_SET PROBLEM A_
Answer these questions from the Bacharach excerpt below, one answer per line:
(i) Which film featured the song "Raindrops Keep Falling on My Head"?
(ii) What is the title of the memoir he published in 2013?
(iii) How old was he when he died?
_SET PROBLEM B_
Does each statement agree with the Bacharach excerpt below? Answer yes or no and quote the words that decide it.
(i) Bacharach was married three times.
(ii) He wrote the musical Promises, Promises with producer David Merrick, among others.
(iii) Blue Umbrella is a five-song EP made with Daniel Tashian.

_TEXT EXTRACT_
His music also made it to stage, film, and TV, such as the song "Raindrops Keep Falling on My Head" for Butch Cassidy and the Sundance Kid and the scores for Casino Royale (1967) and Arthur (1981). Along with David and producer David Merrick, he also wrote the musical Promises, Promises.

While he was classically trained, Bacharach also incorporated plenty of jazz into his music, which is occasionally characterized as "easy listening".

He also appeared As Himself in various works like Austin Powers, Nip/Tuck, and The Nanny.

He was married four times (to actresses Paula Stewart and Angie Dickinson, lyricist Carole Bayer Sager, and ski instructor Jane Hansen) and had four children (a daughter with Dickinson, an adopted son with Sager, a son and daughter with Hansen). He published a candid memoir called Anyone Who Had a Heart in 2013, with much of it devoted to his relationship with his eldest daughter Nikki, who struggled with a serious case of Asperger Syndrome before taking her own life in 2007.

Bacharach died in his home of natural causes on February 8, 2023 at the age of 94.


Discography:

In addition to the hundreds of songs he wrote for other artists and several compilation rereleases, Bacharach's own discography includes:

    open/close all folders 
    Albums 
  • Hit Maker!: Burt Bacharach plays the Burt Bacharach Hits
  • Burt Bacharach
  • Portrait in Music
  • Living Together
  • Futures
  • Woman
  • Blue Umbrella (5-Song EP with Daniel Tashian)

_RECORDS SHOWN_
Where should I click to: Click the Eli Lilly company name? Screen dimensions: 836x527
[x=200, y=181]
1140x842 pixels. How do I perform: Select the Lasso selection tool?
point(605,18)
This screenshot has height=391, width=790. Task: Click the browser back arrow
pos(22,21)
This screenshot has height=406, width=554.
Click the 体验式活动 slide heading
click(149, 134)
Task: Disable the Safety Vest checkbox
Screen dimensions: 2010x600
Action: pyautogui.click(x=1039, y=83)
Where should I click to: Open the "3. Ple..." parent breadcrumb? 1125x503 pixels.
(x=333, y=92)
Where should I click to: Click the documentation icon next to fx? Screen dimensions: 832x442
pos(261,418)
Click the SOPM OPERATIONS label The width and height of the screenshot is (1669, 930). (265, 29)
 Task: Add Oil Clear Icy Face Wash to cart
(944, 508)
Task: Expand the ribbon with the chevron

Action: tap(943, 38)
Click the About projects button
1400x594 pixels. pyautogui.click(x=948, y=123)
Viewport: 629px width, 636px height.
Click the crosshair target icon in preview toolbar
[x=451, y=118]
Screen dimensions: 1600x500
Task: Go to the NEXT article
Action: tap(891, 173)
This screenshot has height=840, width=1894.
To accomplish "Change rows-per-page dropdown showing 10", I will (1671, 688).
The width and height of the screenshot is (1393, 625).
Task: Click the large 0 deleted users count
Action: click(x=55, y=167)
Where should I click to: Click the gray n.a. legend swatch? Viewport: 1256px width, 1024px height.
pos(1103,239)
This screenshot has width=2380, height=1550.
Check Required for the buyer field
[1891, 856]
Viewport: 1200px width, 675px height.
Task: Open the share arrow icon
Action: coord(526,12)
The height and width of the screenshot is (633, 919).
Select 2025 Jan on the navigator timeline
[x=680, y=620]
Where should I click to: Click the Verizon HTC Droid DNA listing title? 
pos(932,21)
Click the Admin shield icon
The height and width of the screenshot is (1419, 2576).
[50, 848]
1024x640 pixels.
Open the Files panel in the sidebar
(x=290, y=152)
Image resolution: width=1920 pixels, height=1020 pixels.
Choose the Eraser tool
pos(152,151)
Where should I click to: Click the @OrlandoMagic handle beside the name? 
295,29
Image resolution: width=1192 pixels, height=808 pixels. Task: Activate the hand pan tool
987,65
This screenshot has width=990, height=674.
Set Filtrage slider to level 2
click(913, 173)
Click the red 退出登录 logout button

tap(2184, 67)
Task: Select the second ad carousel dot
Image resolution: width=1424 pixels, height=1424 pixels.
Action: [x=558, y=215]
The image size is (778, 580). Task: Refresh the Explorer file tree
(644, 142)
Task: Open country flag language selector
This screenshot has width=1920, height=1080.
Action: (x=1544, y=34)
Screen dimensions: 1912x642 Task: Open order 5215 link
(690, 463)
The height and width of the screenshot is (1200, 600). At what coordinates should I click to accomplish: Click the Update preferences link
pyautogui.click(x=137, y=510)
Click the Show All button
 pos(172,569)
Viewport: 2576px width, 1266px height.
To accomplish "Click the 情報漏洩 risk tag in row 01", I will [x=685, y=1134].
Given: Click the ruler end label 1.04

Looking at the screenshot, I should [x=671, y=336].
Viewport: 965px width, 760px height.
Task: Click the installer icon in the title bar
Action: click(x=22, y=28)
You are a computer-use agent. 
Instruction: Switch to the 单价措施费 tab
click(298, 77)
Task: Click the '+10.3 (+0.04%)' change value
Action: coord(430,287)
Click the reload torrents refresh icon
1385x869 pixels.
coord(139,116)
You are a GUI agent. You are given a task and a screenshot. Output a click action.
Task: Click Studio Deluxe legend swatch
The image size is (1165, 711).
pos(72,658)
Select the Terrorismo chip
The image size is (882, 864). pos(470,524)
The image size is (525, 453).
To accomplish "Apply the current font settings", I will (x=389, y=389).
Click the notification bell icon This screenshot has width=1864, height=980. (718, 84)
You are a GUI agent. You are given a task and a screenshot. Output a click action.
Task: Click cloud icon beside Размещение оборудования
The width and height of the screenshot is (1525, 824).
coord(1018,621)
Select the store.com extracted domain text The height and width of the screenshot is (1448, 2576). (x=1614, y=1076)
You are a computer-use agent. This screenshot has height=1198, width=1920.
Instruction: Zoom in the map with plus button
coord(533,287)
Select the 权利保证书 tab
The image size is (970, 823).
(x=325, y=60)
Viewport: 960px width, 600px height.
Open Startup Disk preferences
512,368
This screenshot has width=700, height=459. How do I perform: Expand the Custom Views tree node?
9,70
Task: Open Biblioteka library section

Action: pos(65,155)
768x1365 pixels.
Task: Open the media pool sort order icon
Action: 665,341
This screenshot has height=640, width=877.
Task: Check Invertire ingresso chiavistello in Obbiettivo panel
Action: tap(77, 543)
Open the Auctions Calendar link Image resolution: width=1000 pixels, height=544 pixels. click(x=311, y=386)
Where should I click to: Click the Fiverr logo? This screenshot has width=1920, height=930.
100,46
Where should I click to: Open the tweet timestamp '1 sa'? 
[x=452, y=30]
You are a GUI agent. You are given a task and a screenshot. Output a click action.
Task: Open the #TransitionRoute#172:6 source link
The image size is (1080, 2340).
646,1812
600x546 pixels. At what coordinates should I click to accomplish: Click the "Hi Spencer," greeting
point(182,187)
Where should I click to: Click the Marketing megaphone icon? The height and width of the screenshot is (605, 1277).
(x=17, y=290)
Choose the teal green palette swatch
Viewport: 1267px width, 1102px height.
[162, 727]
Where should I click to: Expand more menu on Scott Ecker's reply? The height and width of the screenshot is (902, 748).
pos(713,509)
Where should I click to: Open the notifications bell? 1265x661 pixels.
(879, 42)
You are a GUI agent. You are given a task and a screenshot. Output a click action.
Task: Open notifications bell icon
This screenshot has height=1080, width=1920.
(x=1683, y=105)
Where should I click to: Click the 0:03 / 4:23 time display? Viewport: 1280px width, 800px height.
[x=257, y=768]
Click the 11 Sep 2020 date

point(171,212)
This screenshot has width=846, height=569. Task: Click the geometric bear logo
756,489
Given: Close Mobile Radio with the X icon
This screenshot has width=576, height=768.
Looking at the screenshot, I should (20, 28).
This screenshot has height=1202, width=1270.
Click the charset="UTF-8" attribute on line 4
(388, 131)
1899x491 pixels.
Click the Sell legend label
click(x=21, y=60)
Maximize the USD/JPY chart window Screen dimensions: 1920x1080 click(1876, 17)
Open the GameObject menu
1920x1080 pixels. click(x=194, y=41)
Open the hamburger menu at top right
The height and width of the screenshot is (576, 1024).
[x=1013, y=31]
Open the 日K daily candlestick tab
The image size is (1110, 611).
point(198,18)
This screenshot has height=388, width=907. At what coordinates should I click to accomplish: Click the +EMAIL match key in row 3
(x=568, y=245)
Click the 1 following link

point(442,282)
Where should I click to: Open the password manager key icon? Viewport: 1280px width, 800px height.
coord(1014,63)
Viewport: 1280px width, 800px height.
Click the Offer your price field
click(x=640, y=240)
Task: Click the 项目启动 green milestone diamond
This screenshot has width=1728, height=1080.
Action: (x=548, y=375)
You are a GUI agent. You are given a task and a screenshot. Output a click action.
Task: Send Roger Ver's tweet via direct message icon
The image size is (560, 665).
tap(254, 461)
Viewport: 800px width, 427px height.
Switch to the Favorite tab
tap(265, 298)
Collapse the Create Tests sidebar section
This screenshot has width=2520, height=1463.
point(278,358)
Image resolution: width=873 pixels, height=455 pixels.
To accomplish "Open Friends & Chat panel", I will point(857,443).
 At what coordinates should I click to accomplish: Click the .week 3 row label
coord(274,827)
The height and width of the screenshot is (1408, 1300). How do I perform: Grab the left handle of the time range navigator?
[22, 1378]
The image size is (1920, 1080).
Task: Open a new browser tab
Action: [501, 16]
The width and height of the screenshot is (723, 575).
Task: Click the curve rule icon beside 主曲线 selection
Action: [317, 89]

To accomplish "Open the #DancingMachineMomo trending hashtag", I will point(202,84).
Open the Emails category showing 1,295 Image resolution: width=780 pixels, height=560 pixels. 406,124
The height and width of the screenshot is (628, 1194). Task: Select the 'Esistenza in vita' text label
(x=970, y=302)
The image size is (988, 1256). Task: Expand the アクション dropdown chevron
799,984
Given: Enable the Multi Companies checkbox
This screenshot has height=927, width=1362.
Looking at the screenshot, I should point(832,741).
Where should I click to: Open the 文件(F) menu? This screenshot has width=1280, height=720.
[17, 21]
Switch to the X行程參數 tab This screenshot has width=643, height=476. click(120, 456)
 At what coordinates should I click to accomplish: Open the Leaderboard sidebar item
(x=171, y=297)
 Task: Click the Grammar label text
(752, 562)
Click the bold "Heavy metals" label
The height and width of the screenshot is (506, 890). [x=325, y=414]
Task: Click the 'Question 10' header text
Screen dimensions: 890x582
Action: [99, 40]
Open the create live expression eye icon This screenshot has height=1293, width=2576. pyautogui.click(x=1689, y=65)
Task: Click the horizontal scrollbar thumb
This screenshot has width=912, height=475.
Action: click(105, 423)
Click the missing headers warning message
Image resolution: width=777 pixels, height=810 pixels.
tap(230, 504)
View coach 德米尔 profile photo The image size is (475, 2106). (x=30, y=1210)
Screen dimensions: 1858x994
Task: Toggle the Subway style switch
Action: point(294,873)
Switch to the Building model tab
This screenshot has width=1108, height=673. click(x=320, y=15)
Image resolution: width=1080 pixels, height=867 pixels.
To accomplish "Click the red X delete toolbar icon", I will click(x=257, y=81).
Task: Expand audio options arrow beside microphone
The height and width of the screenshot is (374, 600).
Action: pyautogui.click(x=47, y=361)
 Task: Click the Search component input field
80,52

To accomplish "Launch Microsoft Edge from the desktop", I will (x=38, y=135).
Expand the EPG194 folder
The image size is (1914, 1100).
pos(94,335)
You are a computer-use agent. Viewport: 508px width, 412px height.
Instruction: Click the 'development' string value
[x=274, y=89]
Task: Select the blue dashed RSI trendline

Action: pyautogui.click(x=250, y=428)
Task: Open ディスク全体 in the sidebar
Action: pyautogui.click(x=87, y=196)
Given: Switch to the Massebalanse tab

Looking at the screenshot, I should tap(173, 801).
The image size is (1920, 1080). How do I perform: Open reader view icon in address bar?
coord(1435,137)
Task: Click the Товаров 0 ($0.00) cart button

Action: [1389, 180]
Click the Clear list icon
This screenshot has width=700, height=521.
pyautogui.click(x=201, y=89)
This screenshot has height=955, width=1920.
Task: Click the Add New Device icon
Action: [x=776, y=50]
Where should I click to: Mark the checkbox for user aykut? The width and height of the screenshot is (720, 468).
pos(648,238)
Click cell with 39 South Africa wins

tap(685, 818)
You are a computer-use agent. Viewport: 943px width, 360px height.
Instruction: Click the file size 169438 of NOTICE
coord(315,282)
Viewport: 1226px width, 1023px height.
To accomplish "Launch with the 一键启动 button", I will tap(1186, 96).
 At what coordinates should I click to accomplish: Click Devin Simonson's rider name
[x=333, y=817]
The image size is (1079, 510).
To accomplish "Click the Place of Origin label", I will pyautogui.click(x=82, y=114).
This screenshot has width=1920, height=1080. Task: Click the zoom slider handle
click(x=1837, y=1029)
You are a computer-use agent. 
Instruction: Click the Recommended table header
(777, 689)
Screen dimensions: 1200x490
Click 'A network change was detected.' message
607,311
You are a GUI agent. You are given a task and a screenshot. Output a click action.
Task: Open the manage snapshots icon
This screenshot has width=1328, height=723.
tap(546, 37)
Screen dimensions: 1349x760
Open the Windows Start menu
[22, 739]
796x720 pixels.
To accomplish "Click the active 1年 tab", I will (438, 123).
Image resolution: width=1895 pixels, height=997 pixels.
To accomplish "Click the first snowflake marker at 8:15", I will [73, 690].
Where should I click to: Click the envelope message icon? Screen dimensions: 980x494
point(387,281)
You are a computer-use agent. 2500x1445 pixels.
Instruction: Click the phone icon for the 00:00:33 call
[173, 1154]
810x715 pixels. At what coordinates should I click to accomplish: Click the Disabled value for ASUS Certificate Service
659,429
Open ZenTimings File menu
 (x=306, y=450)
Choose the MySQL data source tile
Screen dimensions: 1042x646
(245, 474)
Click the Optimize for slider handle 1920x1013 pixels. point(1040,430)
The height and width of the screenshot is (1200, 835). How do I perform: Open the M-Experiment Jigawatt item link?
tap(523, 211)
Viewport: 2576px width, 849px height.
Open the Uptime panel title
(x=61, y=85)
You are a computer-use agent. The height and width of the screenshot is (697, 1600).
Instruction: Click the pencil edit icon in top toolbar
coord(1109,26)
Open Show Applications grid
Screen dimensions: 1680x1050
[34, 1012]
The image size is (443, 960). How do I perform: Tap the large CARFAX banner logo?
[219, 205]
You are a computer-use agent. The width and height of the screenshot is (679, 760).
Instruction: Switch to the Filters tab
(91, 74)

_RIGHT ANSWER A_
(i) Butch Cassidy and the Sundance Kid
(ii) Anyone Who Had a Heart
(iii) 94

_RIGHT ANSWER B_
(i) No: "He was married four times"
(ii) Yes: "Along with David and producer David Merrick, he also wrote the musical Promises, Promises."
(iii) Yes: "Blue Umbrella (5-Song EP with Daniel Tashian)"